Written task
Reproduce the material below word for word, from the line holding "You are a computer-use agent. The" through the end of the material, both ends included, and omit the pictures.

Dataset entries
****************************************
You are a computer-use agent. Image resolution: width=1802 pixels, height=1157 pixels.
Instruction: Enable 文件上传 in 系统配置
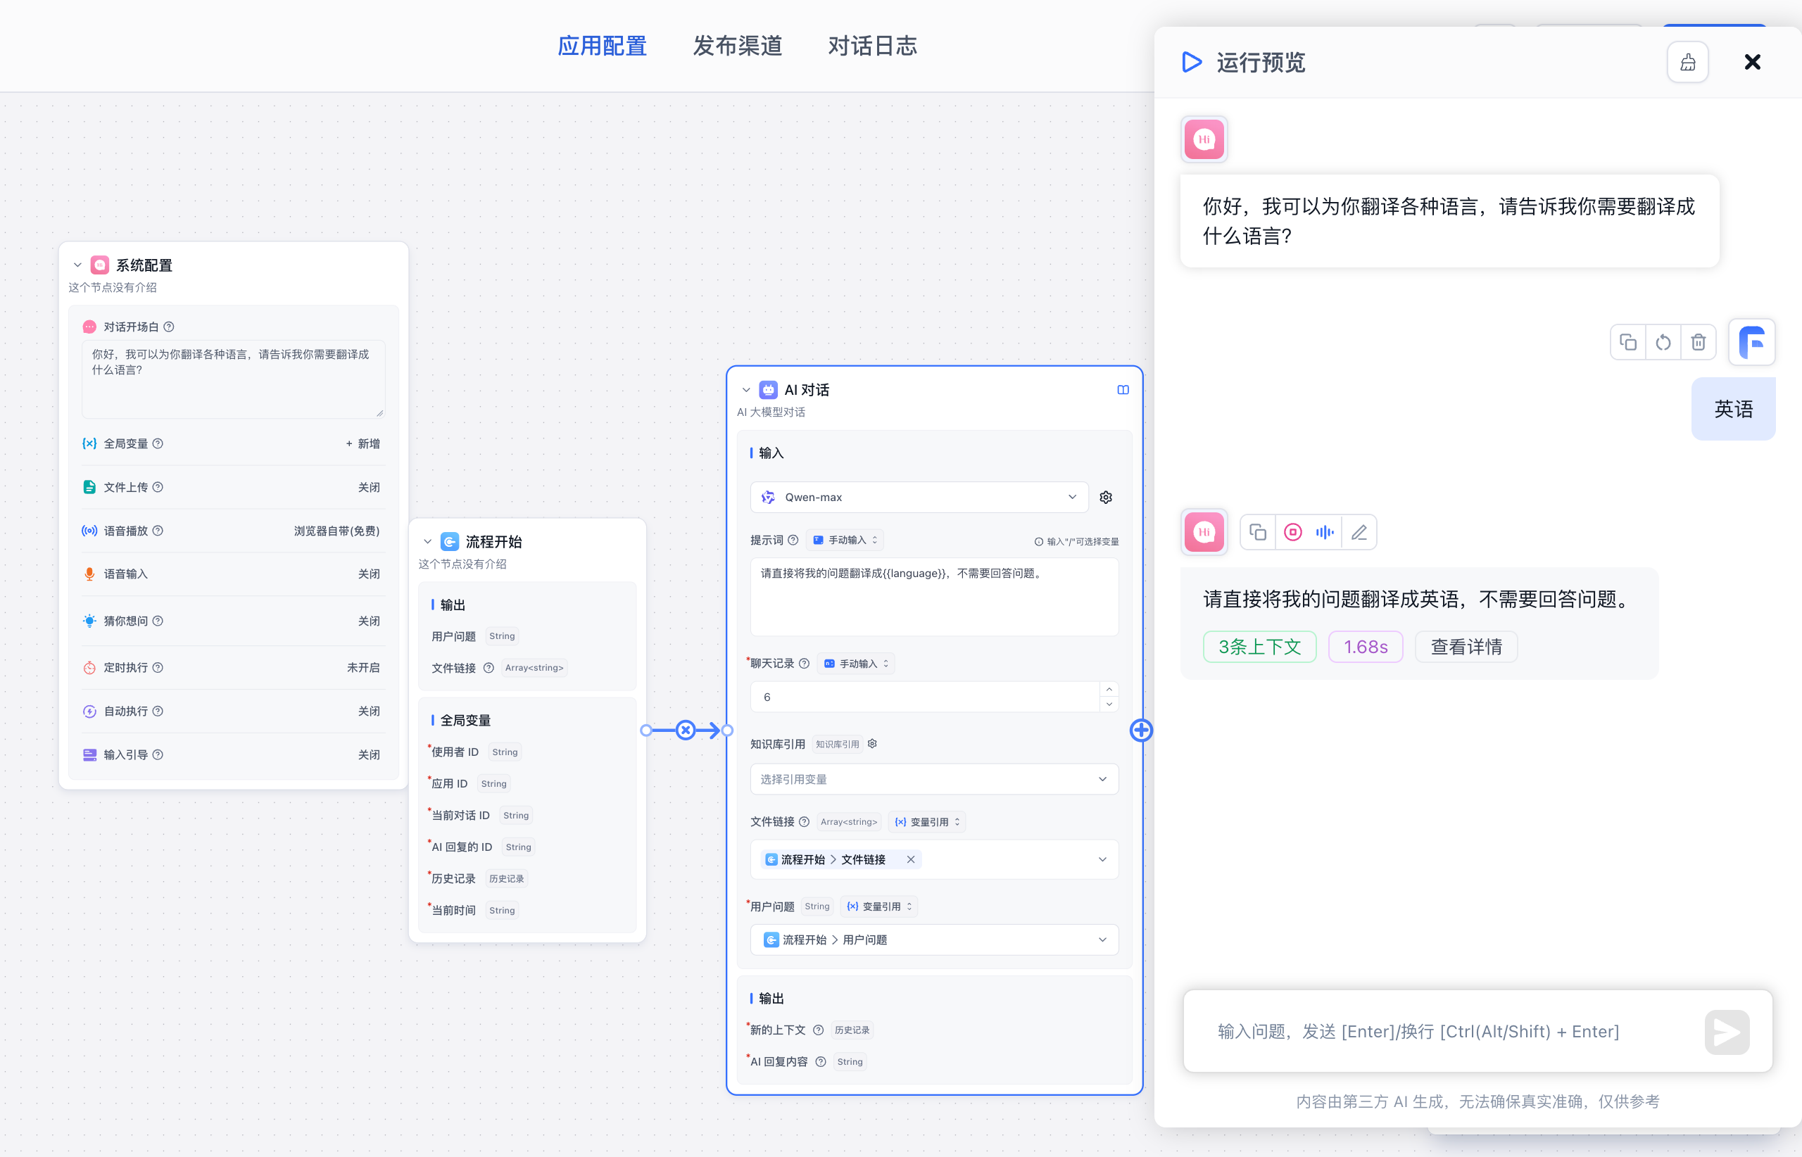[369, 487]
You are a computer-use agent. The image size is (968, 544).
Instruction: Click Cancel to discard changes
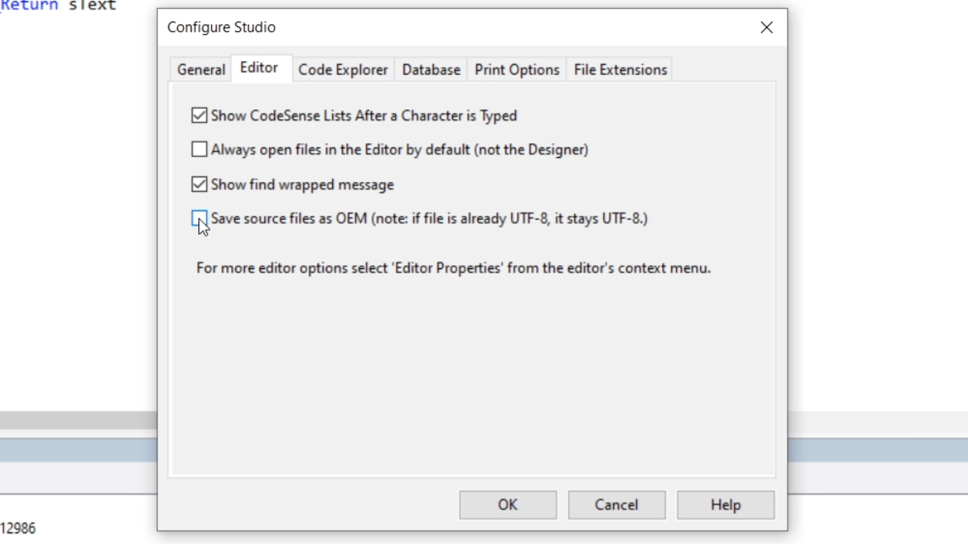[616, 505]
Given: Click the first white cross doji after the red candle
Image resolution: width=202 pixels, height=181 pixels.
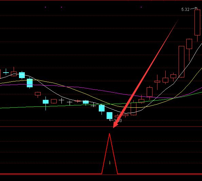Looking at the screenshot, I should pos(61,101).
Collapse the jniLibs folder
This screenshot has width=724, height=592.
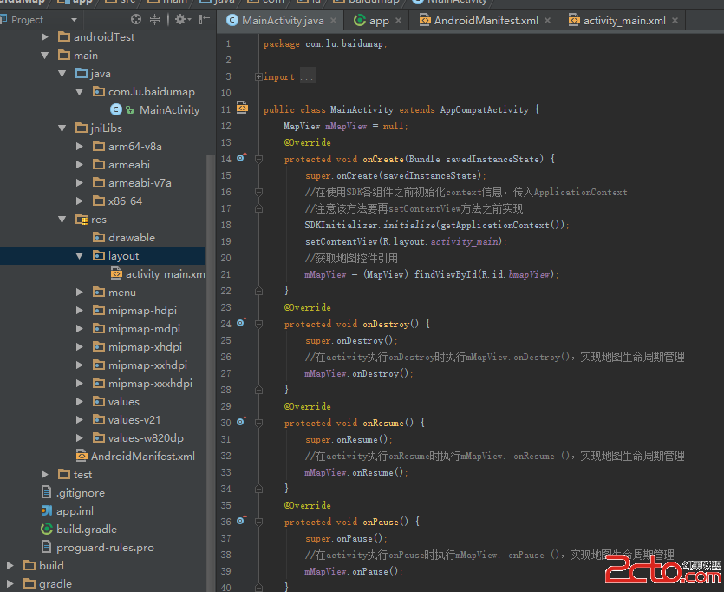62,128
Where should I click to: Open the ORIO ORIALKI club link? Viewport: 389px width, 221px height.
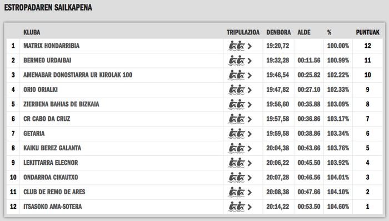point(41,90)
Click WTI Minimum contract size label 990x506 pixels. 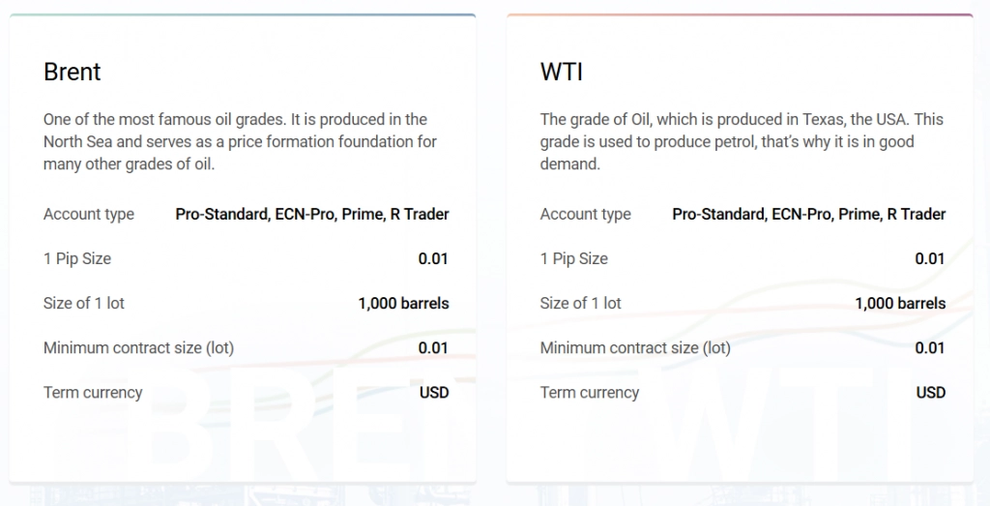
****************************************
Task output
You are a computer-use agent. The image size is (968, 544).
Instruction: Click Cancel to discard changes
[616, 505]
Given: Click the first white cross doji after the red candle
Image resolution: width=202 pixels, height=181 pixels.
Looking at the screenshot, I should pos(61,101).
Collapse the jniLibs folder
This screenshot has width=724, height=592.
62,128
Where should I click to: Open the ORIO ORIALKI club link? Viewport: 389px width, 221px height.
point(41,90)
Click WTI Minimum contract size label 990x506 pixels. 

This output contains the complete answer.